In order to assess the involvement of the CNS, a CT scan of the head (with and without contrast) should be done on all patients suspected with neurocysticercosis or confirmed cysticercosis at another body location.  Cases of neurocysticercosis will demonstrate multiple calcified cysts in the brain parenchyma on CT scan.   The serious pathologic findings of neurocysticercosis include: seizures, encephalopathy, obstructive hydrocephalus, meningoencephalitis, and vascular accidents [2].  Clinical expression of NCC depends primarily on the number and location of CNS cysticerci and degree of the host immune response and resultant peri-cystic inflammation [5].

The ingestion of encysted pork does not directly cause cysticercosis. Rather, it produces an intestinal infection of the adult T. solium tapeworm and man becomes a carrier for the T. solium eggs. T. solium worms may reach a length of several meters. The morphology of a T. solium adult worm consists of a scolex with four suckers, and a double crown of prominent hooks. When the adult tapeworm reaches the small intestine, the scolex attaches to the intestinal mucosa and a proglottid chain grows. The adult tapeworm releases three to six proglottids per day, which bear 30,000 to 70,000 eggs per proglottid into the small intestine [4]. Nearly 250,000 eggs are passed daily into the human feces and to the environment [4]. Infections with cysticercus larva occur after humans consume egg-contaminated food/water or through self-infection via the fecal-oral route [1].

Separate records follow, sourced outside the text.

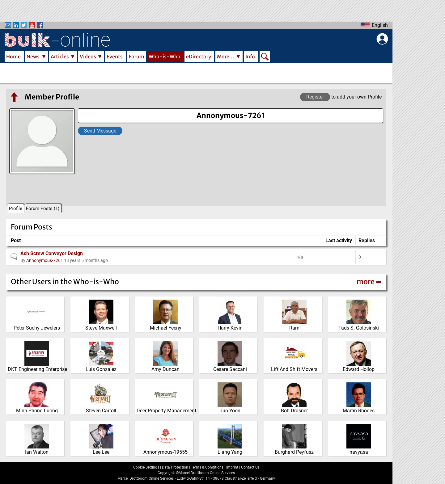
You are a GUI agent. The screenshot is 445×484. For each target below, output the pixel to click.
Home (13, 56)
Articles (60, 56)
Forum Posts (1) (42, 208)
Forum (136, 56)
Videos (88, 56)
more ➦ (369, 281)
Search (265, 57)
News (33, 56)
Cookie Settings (146, 467)
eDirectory (198, 56)
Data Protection (175, 467)
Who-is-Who (164, 56)
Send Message (100, 131)
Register (315, 97)
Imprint (232, 467)
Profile (15, 208)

Treatment depends on the location, number of cysts, and the patient’s clinical presentation. For uncomplicated subcutaneous nodules, surgical excision is sufficient.  However, for symptomatic neurocysticercosis, anti-parasitic therapy (albendazole or praziquantel) should be given in combination with corticosteroids and anticonvulsants to reduce the inflammation surrounding the cysts and lower the risk of seizures [5].  Asymptomatic cysts may never lead to symptomatic disease and in many cases do not require therapy [5].  Education of person hygiene practices and proper food handling techniques should be performed.

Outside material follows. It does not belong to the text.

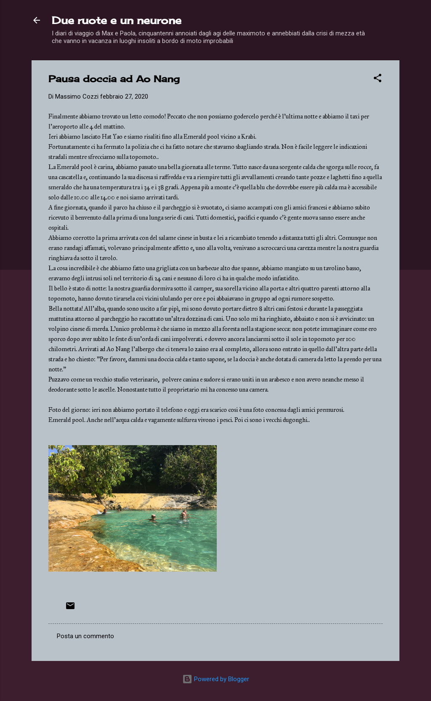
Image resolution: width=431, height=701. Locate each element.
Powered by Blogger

In our case, the patient was referred to an infectious disease specialist for further work-up; however the patient did not return for follow-up care and could not be reached.

 

References:

  • 1) Cysticercosis.  http://www.dpd.cdc.gov/dpdx/HTML/cysticercosis.htm.
  • 2) DeGiorgio CM, Medina MT, Durón R, Zee C, Escueta SP. Neurocysticercosis. Epilepsy Curr. 2004 May-Jun; 4(3):107-11. PubMed PMID: 16059465.
  • 3) García HH, Gonzalez AE, Evans CA, Gilman RH; Cysticercosis Working Group in Peru. Taenia solium cysticercosis. Lancet. 2003 Aug 16; 362(9383):547-56. PubMed PMID: 12932389.
  • 4) Davis, LE. “Neurocysticercosis” Emerging Neurological Infections edited by Power, C and Johnson RT. Taylor & Francis Group, 2005. pp 261-287.
  • 5) Riley T, White AC Jr. Management of neurocysticercosis. CNS Drugs.2003; 17(8):577-91. PubMed PMID: 12775194.
  • 6) Uthida-Tanaka AM, Sampaio MC, Velho PE, Damasceno BP, Cintra ML, de Moraes AM, Zanardi V. Subcutaneous and cerebral cysticercosis. J Am Acad Dermatol. 2004 Feb;50(2 Suppl):S14-7. PubMed PMID: 14726858.